Le Canada comptait autrefois plus de 53 millions d’hectares de prairies naturelles.
Les charrues, les routes et les villes ont réduit cette superficie à 10 millions d’hectares, ce qui représente une disparition de près de 81 % de cet habitat originel. Les prairies naturelles qui subsistent doivent en grande partie leur survie au fait qu’elles ne sont pas « bonnes à grand-chose », hormis au pâturage du bétail. Elles ne sont pas propices à l’agriculture et ne sont pas situées dans des lieux appropriés à l’aménagement résidentiel ou industriel. Peu valorisées par pratiquement tout le monde, à l’exception des éleveurs, des peuples autochtones et de quelques naturalistes marginaux, le fait de ne pas attirer l’attention a été leur grâce salvatrice. Les prairies naturelles comptent néanmoins parmi les biomes les plus menacés au Canada.
Vient ensuite le développement énergétique. Sans se soucier de la qualité des sols ou de la topographie – et disposant de moyens financiers importants pour payer des loyers fonciers élevés –, l’exploitation pétrolière et gazière s’est étendue sur les prairies naturelles, partout où il y avait des combustibles fossiles. Les images satellites modernes des pâturages révèlent un schéma semblable à celui de circuits imprimés, constitué de puits, de routes d’accès et de pipelines sur les 19 % de prairies naturelles restantes du Canada.
Aujourd’hui, le développement énergétique des prairies s’accompagne de conséquences qui vont bien au-delà de la présence des pompes à chevalet et des puits de gaz. Les parcs éoliens et solaires se sont joints au tableau, et ont ouvert des débats intéressants, conflictuels et parfois tendus dans l’ensemble des prairies. Ils posent même des défis aux défenseurs de l’environnement qui voient la nécessité d’empêcher le changement climatique provoqué par les combustibles fossiles de détruire davantage les écosystèmes tout en préservant les habitats essentiels aux espèces en péril.
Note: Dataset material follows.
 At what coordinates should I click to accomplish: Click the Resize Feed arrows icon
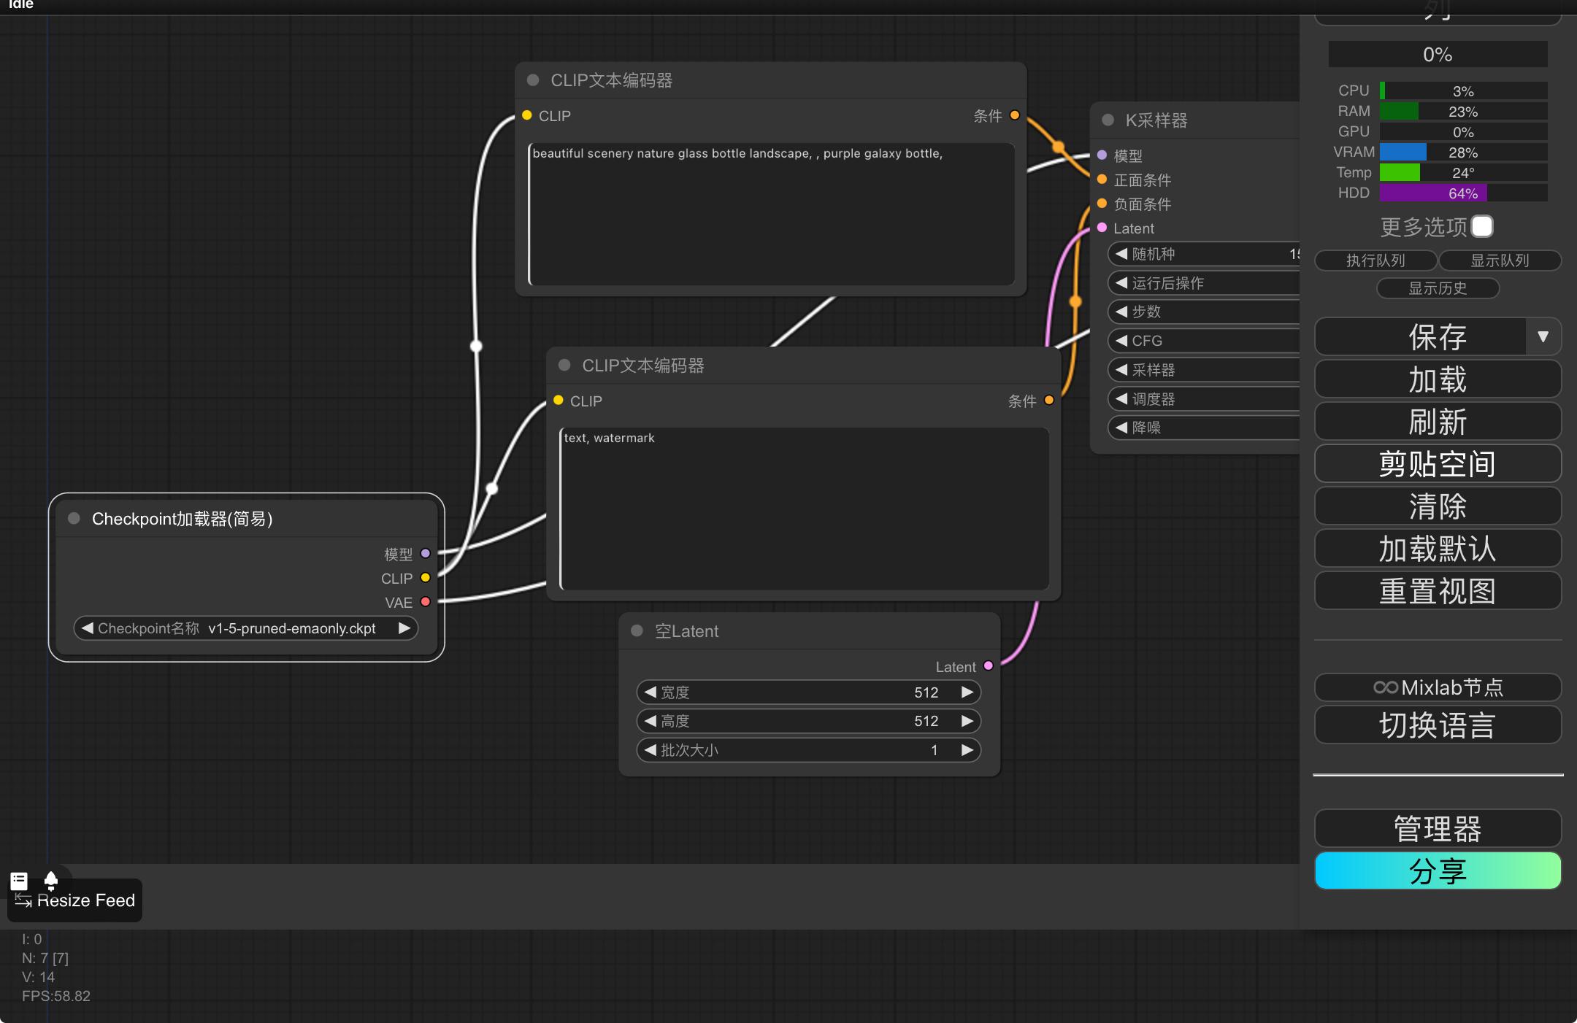(23, 900)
Les prairies naturelles du Canada abritent en effet plus de 70 espèces en péril qui nécessitent des mesures de conservation immédiates. Et le développement des énergies renouvelables soulève d’importantes questions sur le partage des espaces naturels.
À première vue, les prairies sont un lieu idéal pour l’énergie éolienne et solaire, et cela n’a pas échappé à l’attention des promoteurs. Un ciel dégagé, des vents tenaces, l’absence d’arbres, des paysages plats et un soleil implacable ont inspiré plus de 98 % de la croissance totale des énergies renouvelables (principalement solaires) au Canada dans les provinces des prairies en 2022 seulement. Près du tiers de la capacité éolienne et solaire installée du Canada se trouve dans les prairies.
Mais ces installations ont un impact sur les espèces indigènes. Des recherches ont montré que les antilocapres, par exemple, nécessitent de vastes espaces pour leurs déplacements et que ces réseaux énergétiques perturbent leurs voies migratoires. Les antilocapres sont également affectés par les parcs solaires commerciaux à grande échelle qui doivent, conformément à la réglementation, être entourés de clôtures étanches. Les antilocapres sont notoirement craintifs vis-à-vis des clôtures, mais les clôtures de barbelés, au moins, peuvent être modifiées pour leur permettre de passer. Les clôtures à mailles losangées de 2,5 à 3,5 mètres de hauteur qui entourent les parcs solaires se prêtent moins aux mesures de réduction des risques pour la faune.
Que faire pour y remédier? La réponse à de nombreux enjeux liés aux ressources consiste à prendre en compte tous les facteurs valorisés par la société. Le développement des énergies renouvelables, s’il est bien réfléchi, peut être compatible avec la conservation des habitats. Les besoins en matière d’habitat d’espèces migratrices comme les antilocapres doivent aussi être pris en compte dans les infrastructures solaires et éoliennes. De nombreuses solutions raisonnables permettent de partager l’espace avec la faune des prairies.
Nous savons maintenant que les prairies naturelles ne sont pas des terres stériles. Traiter les prairies naturelles comme des biens de faible valeur qui peuvent être développés sans conséquences n’a jamais été aussi risqué, car nous pourrions facilement les perdre à jamais. Mais nous devons également consacrer de vastes zones aux infrastructures d’énergies renouvelables. La solution innovante ne consiste pas à convertir encore plus de prairies naturelles, mais plutôt à implanter des infrastructures d’énergies renouvelables sur des structures humaines existantes ou dans des lieux déjà perturbés où la biodiversité n’est pas davantage menacée.